#### [Texto fuente]
□ □ □ □
EL PAíS › OPINIóN
› Por Roberto Gargarella Q
Recurrentemente, por ciclos cada vez más cortos, volvemos a escuchar discursos favorables a la “mano dura” contra el delito. Algo cansados de la repetición discursiva, deberíamos proponer que, ante cada nueva oleada de propuestas “duras”, se pongan en debate otra serie de cuestiones paralelas, muy vinculadas al tema y, sin dudas, mucho más relevantes que las primeras. Me refiero aquí a una discusión sobre la justificación del uso de la coerción en situaciones de extrema desigualdad social.
El tipo de reflexión que propongo, que encuentra obvio apoyo en la discusión académica internacional, comienza con esta serie de interrogantes. En primer lugar, se parte de una pregunta que es la más básica y central de la filosofía política, al menos en el último siglo, que es la que se refiere a la justificación general de la coerción, particularmente en sociedades diversas y multiculturales como la nuestra, es decir compuestas por múltiples individuos y grupos con ideas, creencias y provenencias diferentes. En contextos semejantes, no es fácil justificar que el Estado imponga (aun sobre aquellos que votan sistemáticamente en contra de quienes gobiernan) la obligación de realizar ciertas conductas, a partir del temor a una sanción (i.e., la obligación de pagar impuestos que ayudan a solventar una guerra). La cuestión es elemental y ha desvivido a buena parte de las ciencias sociales modernas.
□ □ □ □
#### [Consigna]
Por favor, reproduce textualmente el pasaje del artículo sobre la mano dura contra el delito desde "EL PAíS › OPINIóN" hasta "extrema desigualdad social.". Los ítems provienen de otra fuente distinta.
□ □ □ □
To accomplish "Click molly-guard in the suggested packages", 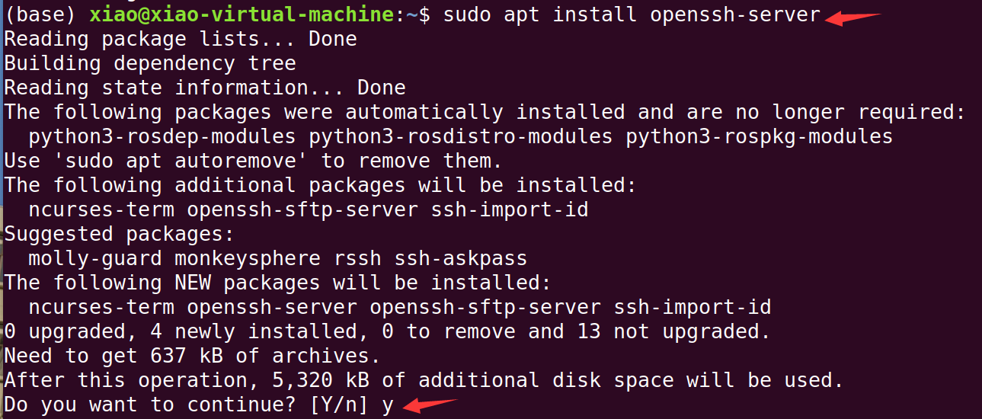I will [95, 259].
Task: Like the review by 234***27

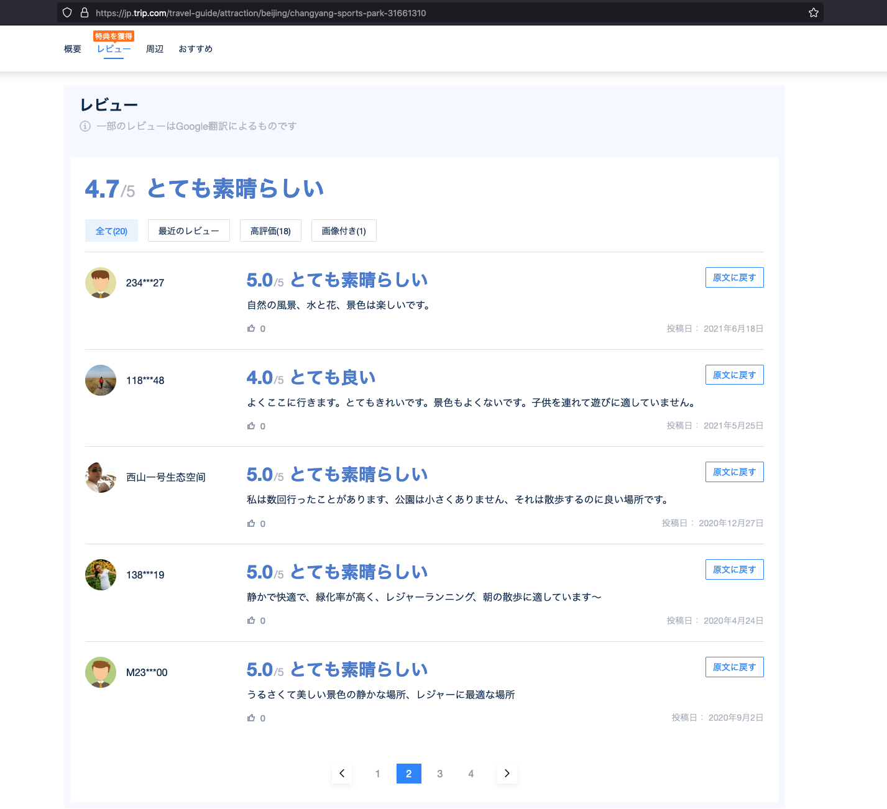Action: pyautogui.click(x=251, y=328)
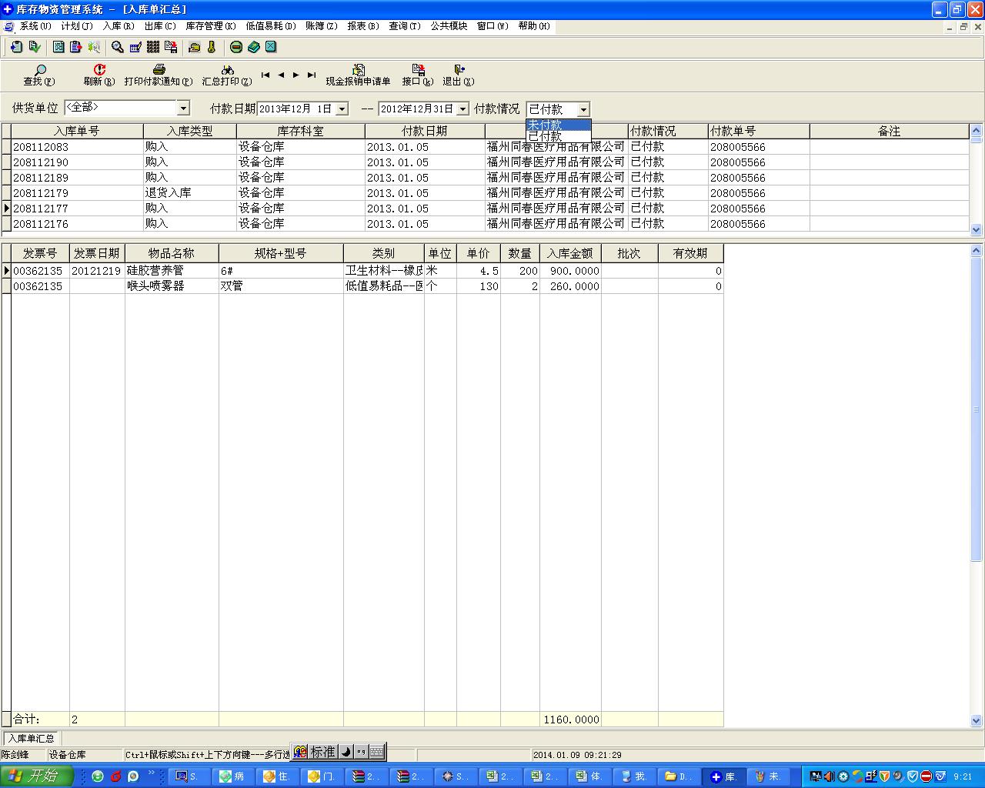Open the 报表 menu
This screenshot has width=985, height=788.
click(362, 26)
□ □ □ □
#### [Resultado]
EL PAíS › OPINIóN
› Por Roberto Gargarella Q
Recurrentemente, por ciclos cada vez más cortos, volvemos a escuchar discursos favorables a la “mano dura” contra el delito. Algo cansados de la repetición discursiva, deberíamos proponer que, ante cada nueva oleada de propuestas “duras”, se pongan en debate otra serie de cuestiones paralelas, muy vinculadas al tema y, sin dudas, mucho más relevantes que las primeras. Me refiero aquí a una discusión sobre la justificación del uso de la coerción en situaciones de extrema desigualdad social.